Al contrario: con la más hermosa de las promesas.

BALBOA.

¡Haber empezado por ahí! ¿Se da cuenta ahora del peligro, criatura? Una muchacha, joven, linda, sola... ¿Cómo no sospechó esta intriga tenebrosa?

ISABEL.


(Aterrada corriendo a refugiarse a su lado.)
¡No me diga! ¿Un secuestro?

BALBOA.

¿Qué otra explicación puede haber? Pero no tenga miedo; viejo y todo, soy un caballero. ¡Que se atrevan esos rufianes!
(En este momento el libro vuelve a encenderse tres veces, con tres llamadas de chicharra, y la puerta falsa de la librería empieza a girar. Los dos retroceden despavoridos, imponiéndose silencio mutuamente y vuelven a sus asientos. Por la puerta secreta entra el Mendigo: una figura sórdida escapada de la Corte de los Milagros, con mugrienta capa romántica, ancho fieltro y parche en un ojo.)

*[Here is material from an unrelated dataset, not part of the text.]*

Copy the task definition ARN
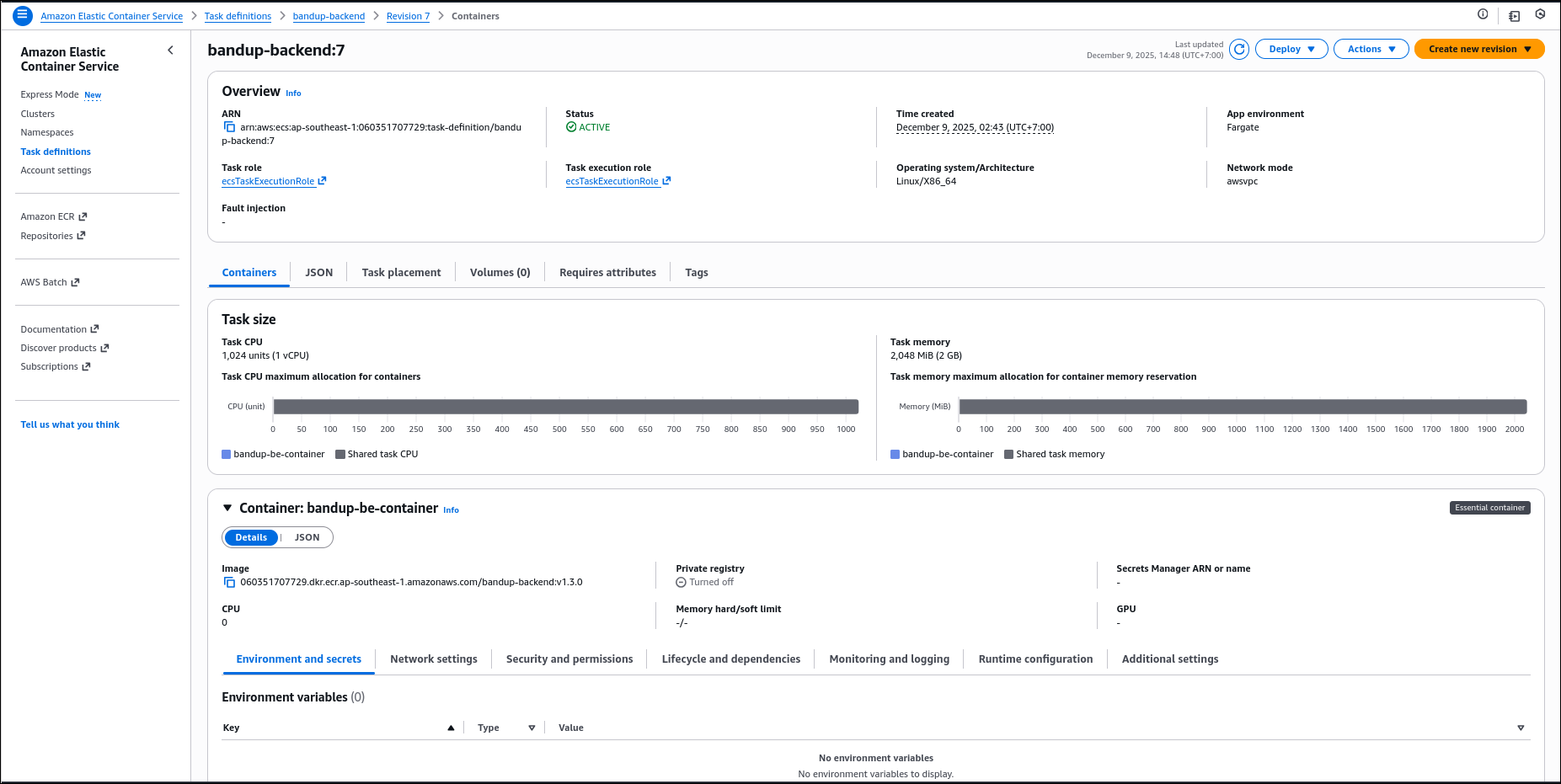The image size is (1561, 784). point(228,126)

ISABEL, BALBOA y el MENDIGO

MENDIGO.

Salud.
(Pasa con toda naturalidad, sin hacerles caso, hacia la mesa y sobre una bandeja de plata va depositando distintos objetos que extrae de sus profundos bolsillos: un collar de perlas, varios relojes con cadena, algunas carteras. Después señala un número en el teléfono interior.)

MENDIGO.

Hola. Aquí el S-S-2. Misión cumplida. Sin complicaciones. No, esté tranquilo, no me ha seguido nadie. Respondo. Gracias. (Se quita el parche del ojo y se dirige a la segunda izquierda. De pronto se detiene contemplando admirado al señor Balboa.) ¡Exacto, exacto, exacto! Un verdadero hallazgo.
(Avanza un paso con el dedo tendido.)
¡Usted es el coronel de las siete heridas para recuerdos de guerra! ¿A que sí?

BALBOA.

¿Eh...?

MENDIGO.

¿Ah, no? ¡Qué lástima! Con una perilla blanca, era el tipo justo.
(A Isabel.)
Salud compañera.
(Sale. En cuanto se cierra la puerta el señor Balboa se levanta pálido pero iluminado.)

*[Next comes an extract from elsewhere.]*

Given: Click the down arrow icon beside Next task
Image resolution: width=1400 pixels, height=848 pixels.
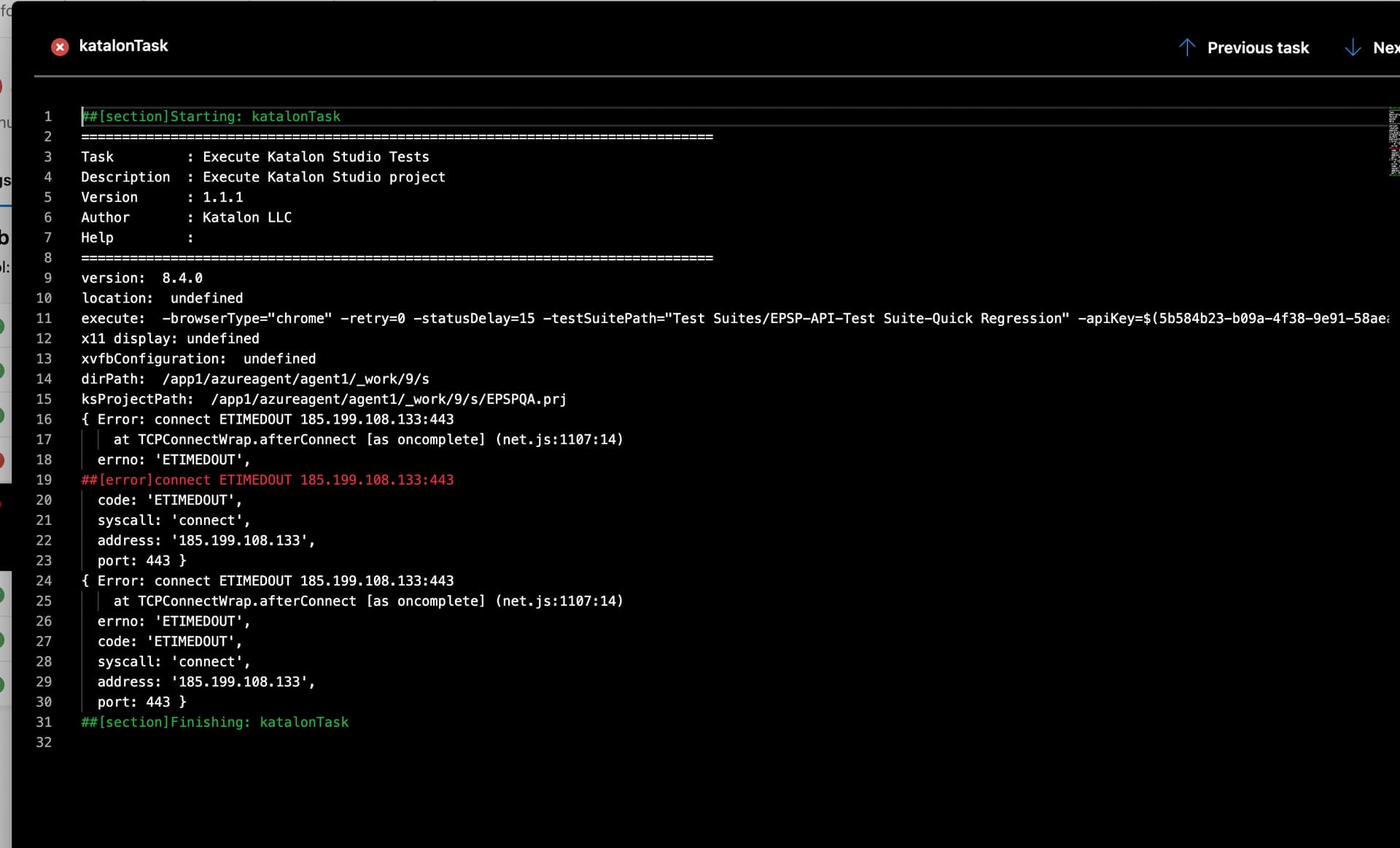Looking at the screenshot, I should pyautogui.click(x=1353, y=47).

ISABEL y BALBOA. Diálogo rapidísimo

BALBOA.

¡Por fin! ¿Está claro ahora? ¡Hemos caído en una mafia!

ISABEL.

¡Hay que salir de esta cueva como sea!

BALBOA.

¿Por dónde? ¿No comprende que todas las puertas estarán tomadas?

ISABEL.

Puede haber una ventana.
(Descorre la cortina del vestuario, asoma la cabeza y lanza un grito. El Sr. Balboa se tapa los ojos dramáticamente.)

BALBOA.

¡No me diga más! ¡Un ahorcado!

ISABEL.

Un ropero: disfraces, pelucas, máscaras...

BALBOA.

Lo que me imaginaba; una banda de impostores.

ISABEL.


(Corre de nuevo la cortina.)
¿Y si llamáramos a la policía por teléfono?

BALBOA.

¿Cree que son tontos? Ya habrán cortado el hilo.

ISABEL.

¿Y si pidiéramos socorro a gritos?
(Va a gritar. Él la detiene bajando la voz.)

BALBOA.

¿Está loca? Se nos echarían encima ahora mismo.

ISABEL.

Quizá esta salida secreta...
(Palpando la librería.)
Tiene que haber algún botón por aquí.

BALBOA.

¡Quieta! ¿Y si se equivoca de botón y saltamos hechos pedazos? Espere. Estudiemos la situación serenamente.
(Se vuelven sobrecogidos oyendo un grito tirolés que retumba en secretaría. Se abre la puerta de una patada y entra el Cazador con dos perros en traílla. Calzón corto de pana, canana, escopeta y sombrero de pluma. Tipo de una vitalidad desbordante, entra a gritos y zancadas, chorreando júbilo.)